En Waterloo, el 18 de junio de 1815, nos encontramos ante esos episodios de valor y de miedo colectivos que han decidido la suerte de muchos combates: unidades que mantienen a pie firme durante horas su formación en cuadro, soportando inmóviles los impactos de la artillería enemiga que siegan sus filas, o por el contrario columnas que se deshacen bajo el fuego cuando el impulso de la huida se apodera incluso de los veteranos más aguerridos. Y el 1 de julio de 1916, el primer día de la batalla del Somme, vemos salir de sus trincheras a los batallones británicos, muchos de ellos batallones voluntarios integrados por mineros de un determinado distrito o empleados de una determinada ciudad, para enfrentarse al fuego alemán que en algunos casos los destruyó en algunos minutos.

La aspiración de Keegan es comprender el comportamiento de unos hombres que se ven impulsados a la vez por el instinto de conservación y el sentido del honor; que experimentan siempre el miedo y a menudo el valor; que obedecen casi siempre a sus mandos, pero a veces se indisciplinan; que sienten siempre la ansiedad y la incertidumbre, pero a veces también la fe, el júbilo, la catarsis; que ejercen siempre la violencia y a veces la crueldad o la compasión; que sólo pueden vencer porque mantienen la solidaridad del grupo y son inexorablemente derrotados cuando la pierden. Su visión no es la del estado mayor que traza los planes de la batalla, si no la de los oficiales y soldados que combaten en primera línea, y presta atención a aspectos que no todas las historias militares recogen. En la mañana de Agincourt los ingleses tuvieron que aguantar horas en espera de que se iniciara el combate sin abandonar la formación, a pesar de la diarrea que muchos de ellos sufrían, y al amanecer del 1 julio de 1916 hubo en las trincheras del Somme soldados que renunciaron al desayuno, sabedores de que una herida en el abdomen es mucho más peligrosa con el estómago lleno.

La gran pregunta es por supuesto la motivación. ¿Por qué mantienen los soldados sus líneas, por qué no huyen? La gama de respuestas que Keegan sugiere es muy variada. La coerción del mando es sin duda importante y en Waterloo algunos soldados fueron devueltos a golpes a su posición, pero el instinto de conservación tampoco favorece siempre la huida: ofrecer la espalda a un enemigo armado no es muy aconsejable. La religión consolaba frente a la muerte a los soldados de Enrique V en Agincourt, mucho menos a los escépticos soldados de Wellington en Waterloo.

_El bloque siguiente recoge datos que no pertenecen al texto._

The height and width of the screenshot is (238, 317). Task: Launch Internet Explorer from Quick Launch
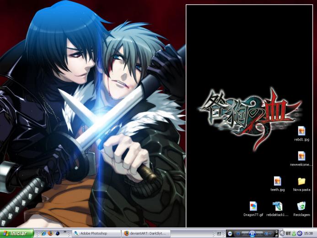click(x=43, y=233)
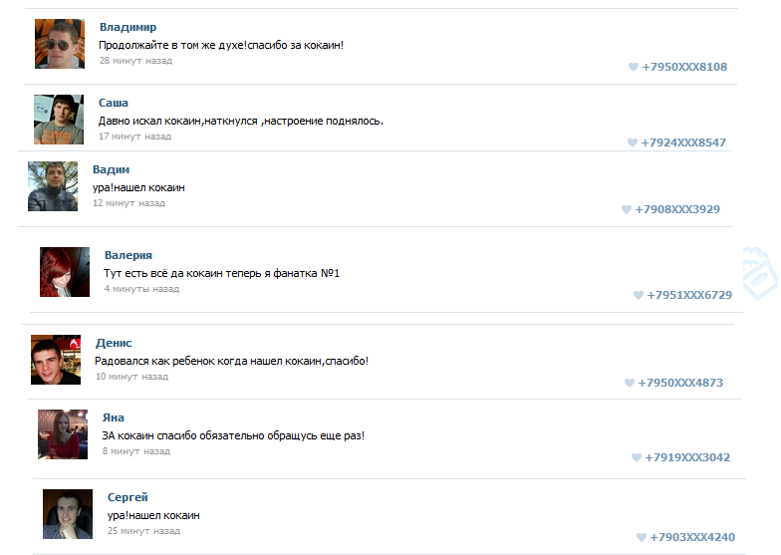Like Валерия's comment via the heart icon
This screenshot has height=555, width=781.
[x=638, y=295]
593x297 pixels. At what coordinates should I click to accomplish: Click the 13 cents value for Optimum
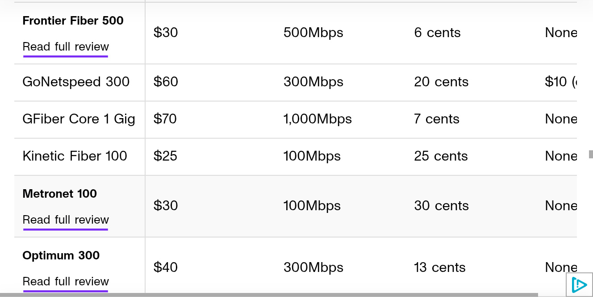coord(439,267)
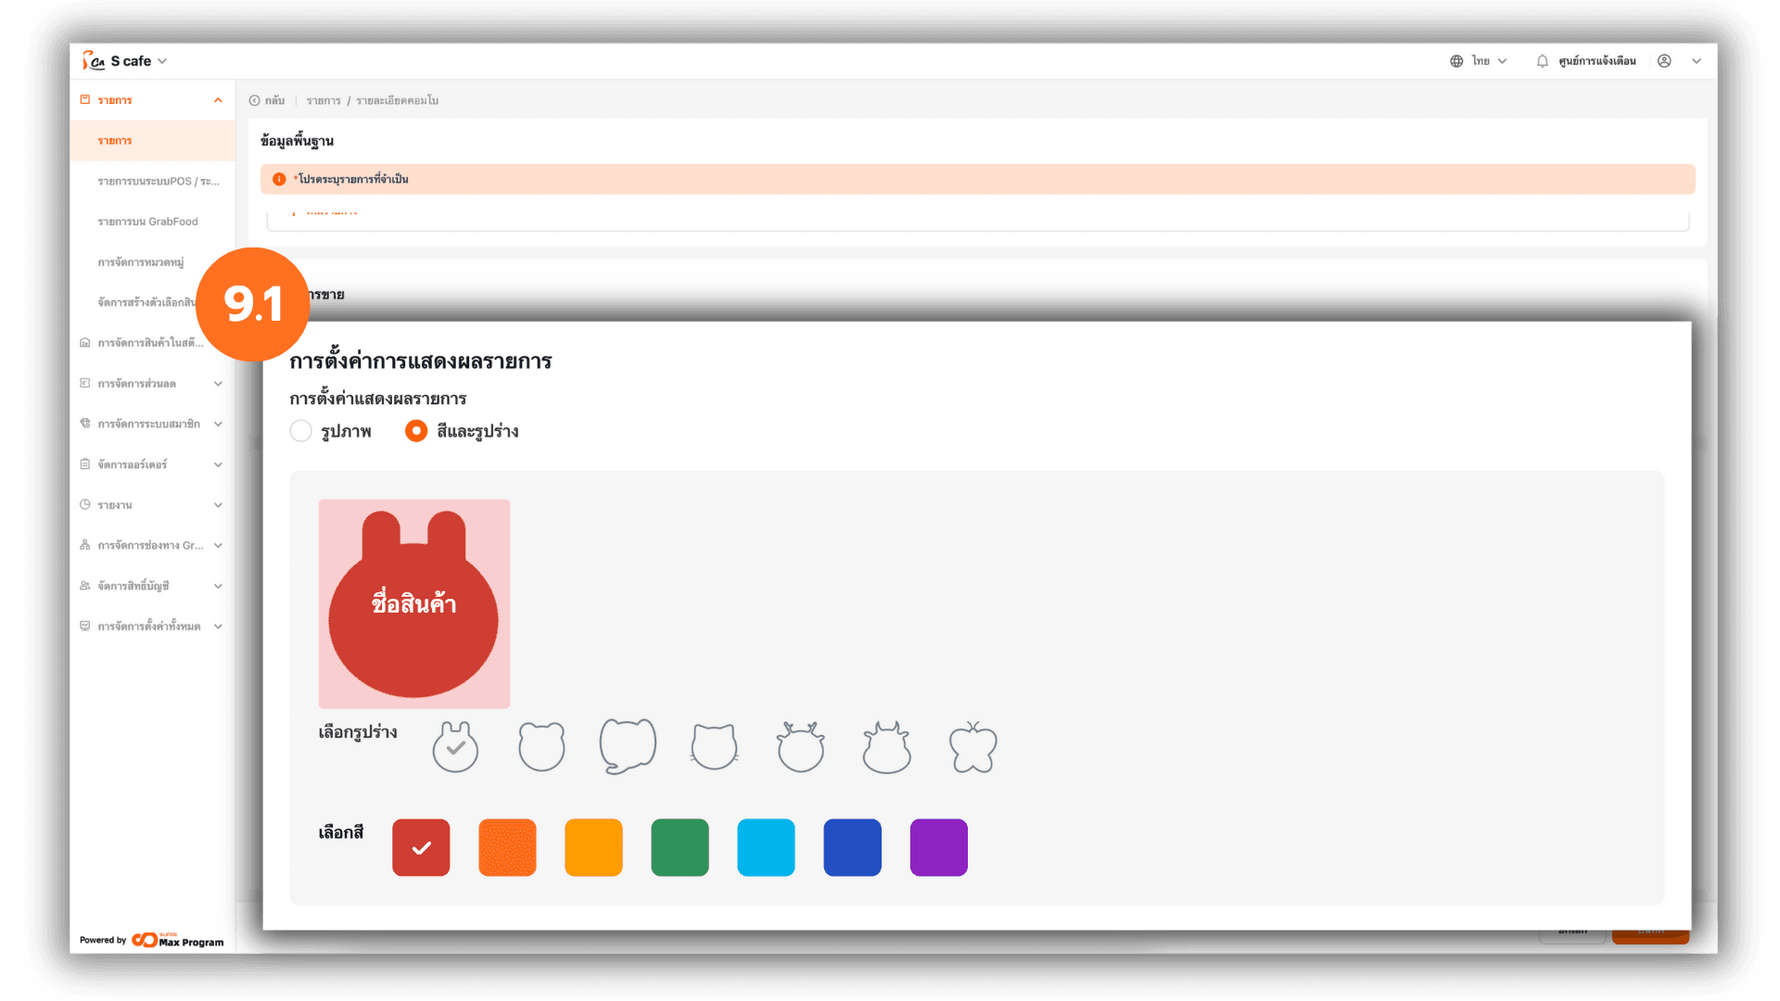Screen dimensions: 1780x1001
Task: Select the รูปภาพ radio option
Action: point(331,431)
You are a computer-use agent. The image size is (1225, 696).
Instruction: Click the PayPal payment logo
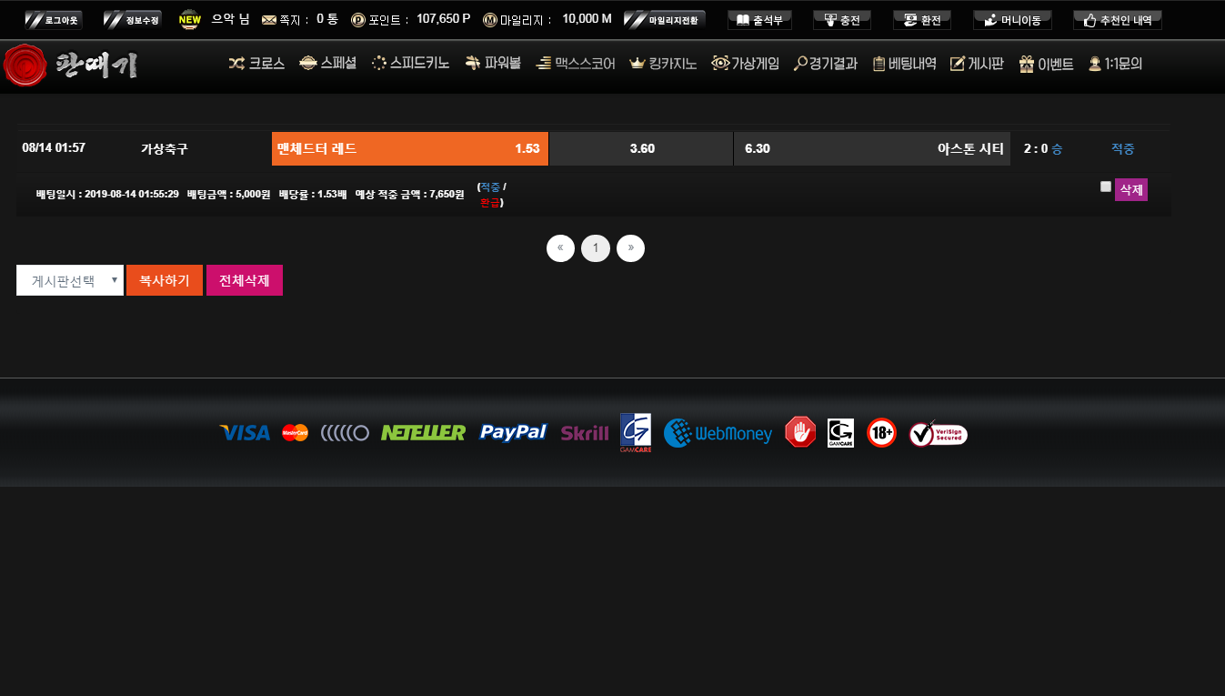pos(513,432)
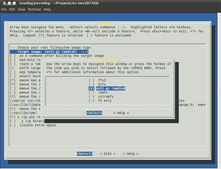Open the Terminal menu
This screenshot has width=221, height=169.
(x=34, y=9)
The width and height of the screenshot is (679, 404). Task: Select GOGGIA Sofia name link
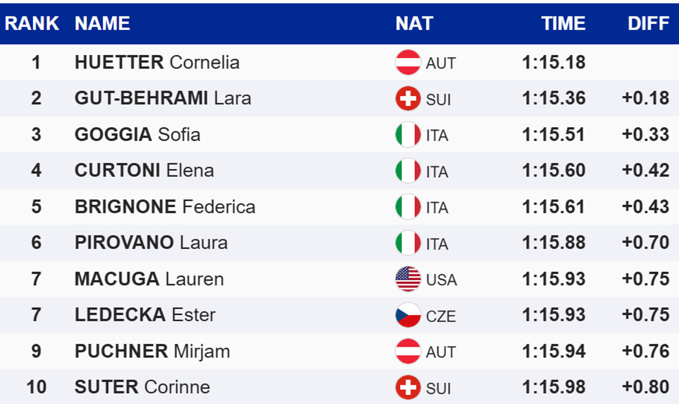coord(137,135)
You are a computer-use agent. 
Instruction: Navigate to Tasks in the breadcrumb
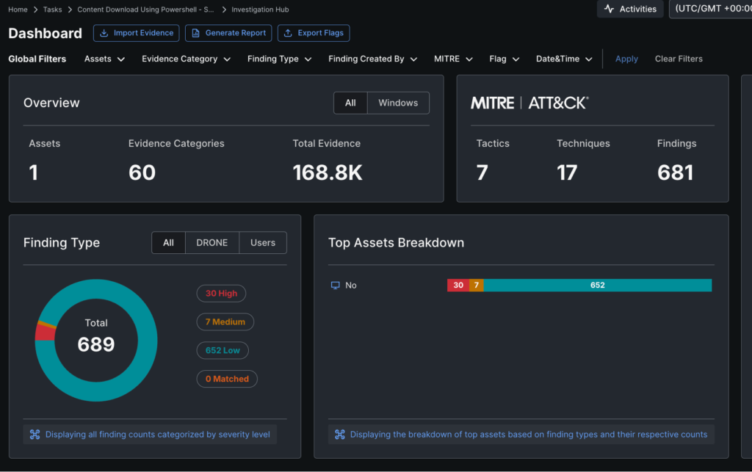point(52,9)
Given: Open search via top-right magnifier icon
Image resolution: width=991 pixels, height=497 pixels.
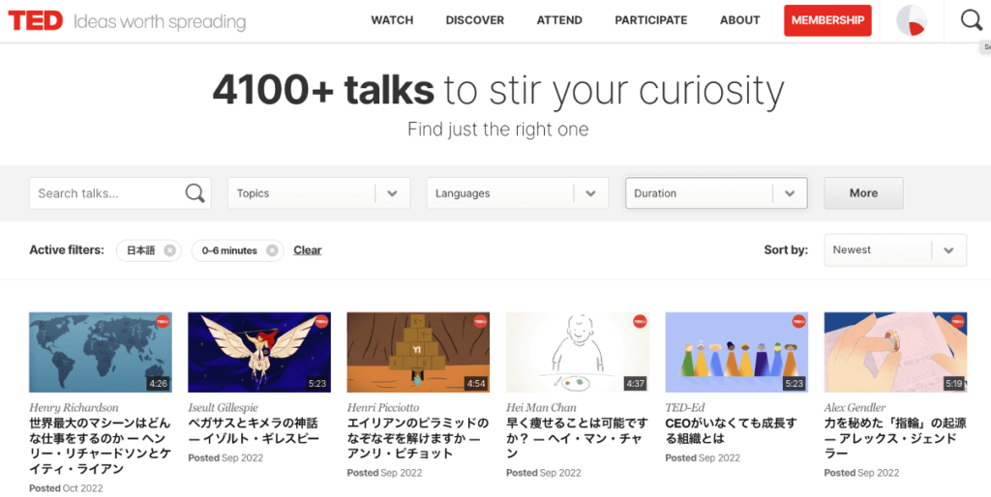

La perspectiva del enriquecimiento era importante en el siglo XV, cuando el rescate cobrado por un enemigo prisionero era uno de los pocos medios disponibles para hacer fortuna; bastante menos en Waterloo, donde los relojes robados a muertos o a heridos se vendían a bajo precio, y nulo en las trincheras de la I Guerra Mundial. La solidaridad del grupo pequeño ha sido siempre crucial, porque la posibilidad de supervivencia de cada uno depende de quienes combaten a su lado y fallarle al grupo significa perder toda autoestima. El honor del regimiento importaba y se concretaba en la bandera, en cuya defensa se realizaron actos de heroísmo suicida en Waterloo, pero se trataba de valores que correspondía al mando inculcar y en definitiva la capacidad de los oficiales para estimular a sus hombres resulta uno de los factores más importantes para entender el combate.

Todo esto resulta hoy muy extraño, quizá a algunos les parezca falso, pero que así lo vivieron nuestros antepasados. Hace décadas, sin embargo, Keegan ya sospechaba que la era de la batalla tocaba a su fin, que los temas tratados por él eran "cosas viejas, tristes y lejanas", porque las guerras entre Estados eran cada vez menos frecuentes. Es una tesis que Steven Pinker ha abordado en otro libro magistral: Los ángeles que llevamos dentro (Paidós, 2012), cuya conclusión, quizá para muchos sorprendente, es que vivimos la etapa más pacífica de toda la historia humana. Esperemos que dure.